CO enhancement by magnetohydrodynamic waves

Context. The formation of molecular gas in interstellar clouds is a slow process, but can be enhanced by gas compression. Magnohydrodynamic (MHD) waves can create compressed quasi-periodic linear structures, referred to as striations. Striations are observed at column densities where the atomic to molecular gas transition takes place. Aims. We explore the role of MHD waves in the CO chemistry in regions with striations within molecular clouds. Methods. We target a region with striations in the Polaris Flare cloud.We conduct a CO J=2-1 survey in order to probe the molecular gas properties. We use archival starlight polarization data and dust emission maps in order to probe the magnetic field properties and compare against the CO morphological and kinematic properties. We assess the interaction of compressible MHD wave modes with CO chemistry by comparing their characteristic timescales. Results. The estimated magnetic field is 38 - 76 μG. In the CO integrated intensity map, we observe a dominant quasi-periodic intensity structure, which tends to be parallel to the magnetic field orientation and has a wavelength of one parsec approximately. The periodicity axis is ∼ 17◦ off from the mean magnetic field orientation and is also observed in the dust intensity map. The contrast in the CO integrated intensity map is ∼ 2.4 times larger than the contrast of the column density map, indicating that CO formation is enhanced locally. We suggest that a dominant slow magnetosonic mode with estimated period 2.1 − 3.4 Myr, and propagation speed 0.30 − 0.45 km s−1, is likely to have enhanced the formation of CO, hence created the observed periodic pattern. We also suggest that, within uncertainties, a fast magnetosonic mode with period 0.48 Myr and velocity 2.0 km s−1 could have played some role in increasing the CO abundance. Conclusions. Quasiperiodic CO structures observed in striation regions may be the imprint of MHD wave modes.
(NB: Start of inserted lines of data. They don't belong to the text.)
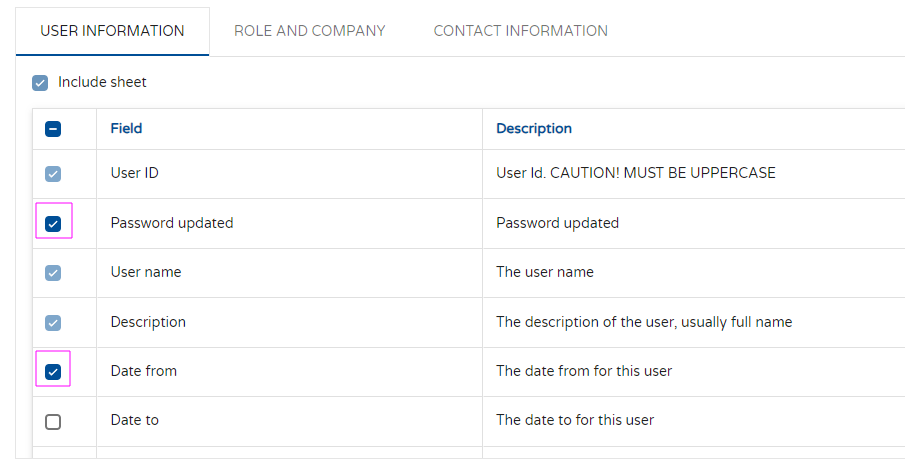The image size is (905, 465).
Task: Click the User ID row checkbox
Action: (54, 174)
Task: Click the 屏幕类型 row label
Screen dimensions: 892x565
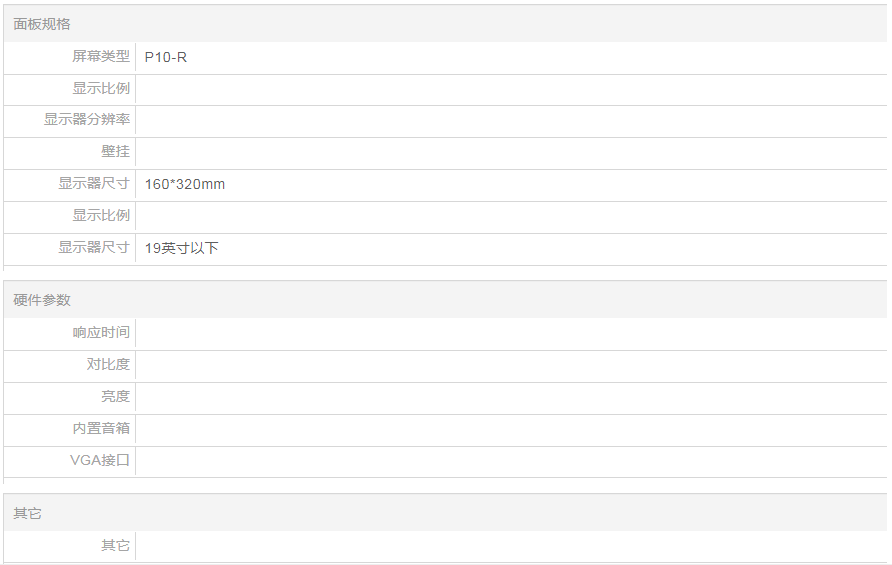Action: (x=101, y=57)
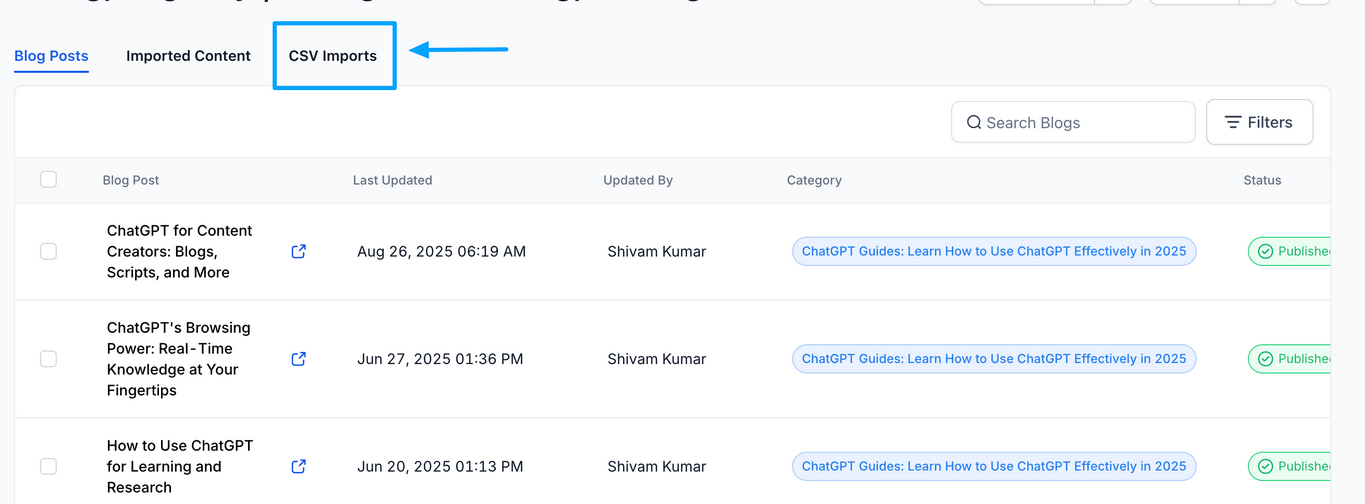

The Alfvénic speed sets the dynamical timescales of the compressible MHD modes, and determines which wave modes are involved in the CO chemistry.

研究背景：星际云内分子气体的形成过程较为缓慢，但可通过气体压缩得到增强。磁流体动力学（Magnetohydrodynamic, MHD）波可产生压缩的准周期性线性结构，这类结构被称为条纹结构（striations）。条纹结构在原子气体向分子气体跃迁的柱密度条件下被观测到。 研究目标：我们旨在探究磁流体动力学波对分子云内条纹结构区域中一氧化碳（CO）化学过程的作用。 研究方法：我们以北极星耀斑云（Polaris Flare cloud）中的条纹结构区域为观测目标。为探究分子气体性质，我们开展了CO J=2-1巡天观测。我们使用存档的星光偏振数据与尘埃辐射图，以探测磁场性质，并将其与CO的形态及运动学特征进行对比。通过对比特征时标，我们评估了可压缩磁流体动力学波模式与CO化学过程的相互作用。 研究结果：估算得到的磁场强度为38~76 μG。在CO积分强度图中，我们观测到占主导地位的准周期性强度结构，该结构大致平行于磁场取向，波长约为1秒差距。该周期性结构的轴线与平均磁场取向夹角约为17°，且在尘埃强度图中也能观测到这一结构。CO积分强度图的对比度约为柱密度图对比度的2.4倍，这表明CO的形成过程在局部得到了增强。我们推测，周期为2.1~3.4 Myr、传播速度为0.30~0.45 km·s⁻¹的主导慢磁声模，可能增强了CO的形成，从而形成了观测到的周期性图案。此外，在误差范围内，周期为0.48 Myr、速度为2.0 km·s⁻¹的快磁声模，也可能对CO丰度的提升起到了一定作用。 研究结论：条纹结构区域中观测到的准周期性CO结构，可能是磁流体动力学波模式的印记。阿尔文速度决定了可压缩磁流体动力学波模式的动力学时标，并决定了哪些波模式参与了CO的化学过程。